-- Directions --
The data below should be duplicated in full, unchanged.
#### Material provided ####
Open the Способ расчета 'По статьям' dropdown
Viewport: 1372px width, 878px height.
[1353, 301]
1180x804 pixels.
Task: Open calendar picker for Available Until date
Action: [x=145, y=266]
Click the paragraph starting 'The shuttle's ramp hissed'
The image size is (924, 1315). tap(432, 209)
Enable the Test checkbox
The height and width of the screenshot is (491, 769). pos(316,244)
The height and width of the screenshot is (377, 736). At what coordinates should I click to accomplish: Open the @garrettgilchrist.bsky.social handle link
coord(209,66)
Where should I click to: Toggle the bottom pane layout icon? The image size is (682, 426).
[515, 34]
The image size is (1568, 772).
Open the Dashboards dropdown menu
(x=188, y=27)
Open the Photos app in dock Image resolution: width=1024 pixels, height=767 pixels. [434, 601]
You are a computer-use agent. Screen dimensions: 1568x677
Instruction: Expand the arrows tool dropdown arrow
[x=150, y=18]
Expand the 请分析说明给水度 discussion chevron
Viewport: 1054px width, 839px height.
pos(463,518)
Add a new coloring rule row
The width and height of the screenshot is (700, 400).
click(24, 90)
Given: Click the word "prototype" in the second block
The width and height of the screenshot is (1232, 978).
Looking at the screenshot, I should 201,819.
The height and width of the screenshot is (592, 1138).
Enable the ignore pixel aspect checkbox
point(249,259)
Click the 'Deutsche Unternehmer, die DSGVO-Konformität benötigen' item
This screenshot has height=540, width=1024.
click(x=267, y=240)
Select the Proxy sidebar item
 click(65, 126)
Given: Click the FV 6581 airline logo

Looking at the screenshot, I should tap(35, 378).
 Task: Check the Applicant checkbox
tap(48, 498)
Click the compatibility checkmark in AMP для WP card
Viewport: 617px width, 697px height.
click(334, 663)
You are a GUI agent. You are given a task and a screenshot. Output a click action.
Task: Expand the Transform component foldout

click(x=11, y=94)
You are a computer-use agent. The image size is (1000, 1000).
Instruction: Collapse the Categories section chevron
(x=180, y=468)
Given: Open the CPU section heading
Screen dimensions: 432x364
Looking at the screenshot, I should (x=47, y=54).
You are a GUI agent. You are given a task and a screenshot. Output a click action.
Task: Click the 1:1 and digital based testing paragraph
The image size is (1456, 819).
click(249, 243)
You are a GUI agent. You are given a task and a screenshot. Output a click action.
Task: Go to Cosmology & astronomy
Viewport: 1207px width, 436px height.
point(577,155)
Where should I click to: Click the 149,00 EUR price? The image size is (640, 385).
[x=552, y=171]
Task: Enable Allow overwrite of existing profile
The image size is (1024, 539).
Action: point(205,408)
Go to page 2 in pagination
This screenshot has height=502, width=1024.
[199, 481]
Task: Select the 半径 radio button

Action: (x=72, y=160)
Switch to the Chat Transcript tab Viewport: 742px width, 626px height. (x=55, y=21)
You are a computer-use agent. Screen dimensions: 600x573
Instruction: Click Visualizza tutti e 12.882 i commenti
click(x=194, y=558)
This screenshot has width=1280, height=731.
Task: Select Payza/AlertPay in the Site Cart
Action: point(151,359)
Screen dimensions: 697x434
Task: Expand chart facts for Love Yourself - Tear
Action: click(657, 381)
####
-- Problem solution --
Open the Способ расчета 'По статьям' dropdown
Viewport: 1372px width, 878px height.
[1353, 301]
1180x804 pixels.
Task: Open calendar picker for Available Until date
Action: [x=145, y=266]
Click the paragraph starting 'The shuttle's ramp hissed'
The image size is (924, 1315). tap(432, 209)
Enable the Test checkbox
The height and width of the screenshot is (491, 769). pos(316,244)
The height and width of the screenshot is (377, 736). At what coordinates should I click to accomplish: Open the @garrettgilchrist.bsky.social handle link
coord(209,66)
Where should I click to: Toggle the bottom pane layout icon? The image size is (682, 426).
[515, 34]
The image size is (1568, 772).
Open the Dashboards dropdown menu
(x=188, y=27)
Open the Photos app in dock Image resolution: width=1024 pixels, height=767 pixels. [434, 601]
You are a computer-use agent. Screen dimensions: 1568x677
Instruction: Expand the arrows tool dropdown arrow
[x=150, y=18]
Expand the 请分析说明给水度 discussion chevron
Viewport: 1054px width, 839px height.
pos(463,518)
Add a new coloring rule row
The width and height of the screenshot is (700, 400).
click(24, 90)
Given: Click the word "prototype" in the second block
The width and height of the screenshot is (1232, 978).
Looking at the screenshot, I should 201,819.
The height and width of the screenshot is (592, 1138).
Enable the ignore pixel aspect checkbox
point(249,259)
Click the 'Deutsche Unternehmer, die DSGVO-Konformität benötigen' item
This screenshot has height=540, width=1024.
click(x=267, y=240)
Select the Proxy sidebar item
 click(65, 126)
Given: Click the FV 6581 airline logo

Looking at the screenshot, I should tap(35, 378).
 Task: Check the Applicant checkbox
tap(48, 498)
Click the compatibility checkmark in AMP для WP card
Viewport: 617px width, 697px height.
click(334, 663)
You are a GUI agent. You are given a task and a screenshot. Output a click action.
Task: Expand the Transform component foldout

click(x=11, y=94)
You are a computer-use agent. The image size is (1000, 1000).
Instruction: Collapse the Categories section chevron
(x=180, y=468)
Given: Open the CPU section heading
Screen dimensions: 432x364
Looking at the screenshot, I should (x=47, y=54).
You are a GUI agent. You are given a task and a screenshot. Output a click action.
Task: Click the 1:1 and digital based testing paragraph
The image size is (1456, 819).
click(249, 243)
You are a GUI agent. You are given a task and a screenshot. Output a click action.
Task: Go to Cosmology & astronomy
Viewport: 1207px width, 436px height.
point(577,155)
Where should I click to: Click the 149,00 EUR price? The image size is (640, 385).
[x=552, y=171]
Task: Enable Allow overwrite of existing profile
The image size is (1024, 539).
Action: point(205,408)
Go to page 2 in pagination
This screenshot has height=502, width=1024.
[199, 481]
Task: Select the 半径 radio button

Action: (x=72, y=160)
Switch to the Chat Transcript tab Viewport: 742px width, 626px height. (x=55, y=21)
You are a computer-use agent. Screen dimensions: 600x573
Instruction: Click Visualizza tutti e 12.882 i commenti
click(x=194, y=558)
This screenshot has width=1280, height=731.
Task: Select Payza/AlertPay in the Site Cart
Action: point(151,359)
Screen dimensions: 697x434
Task: Expand chart facts for Love Yourself - Tear
Action: click(657, 381)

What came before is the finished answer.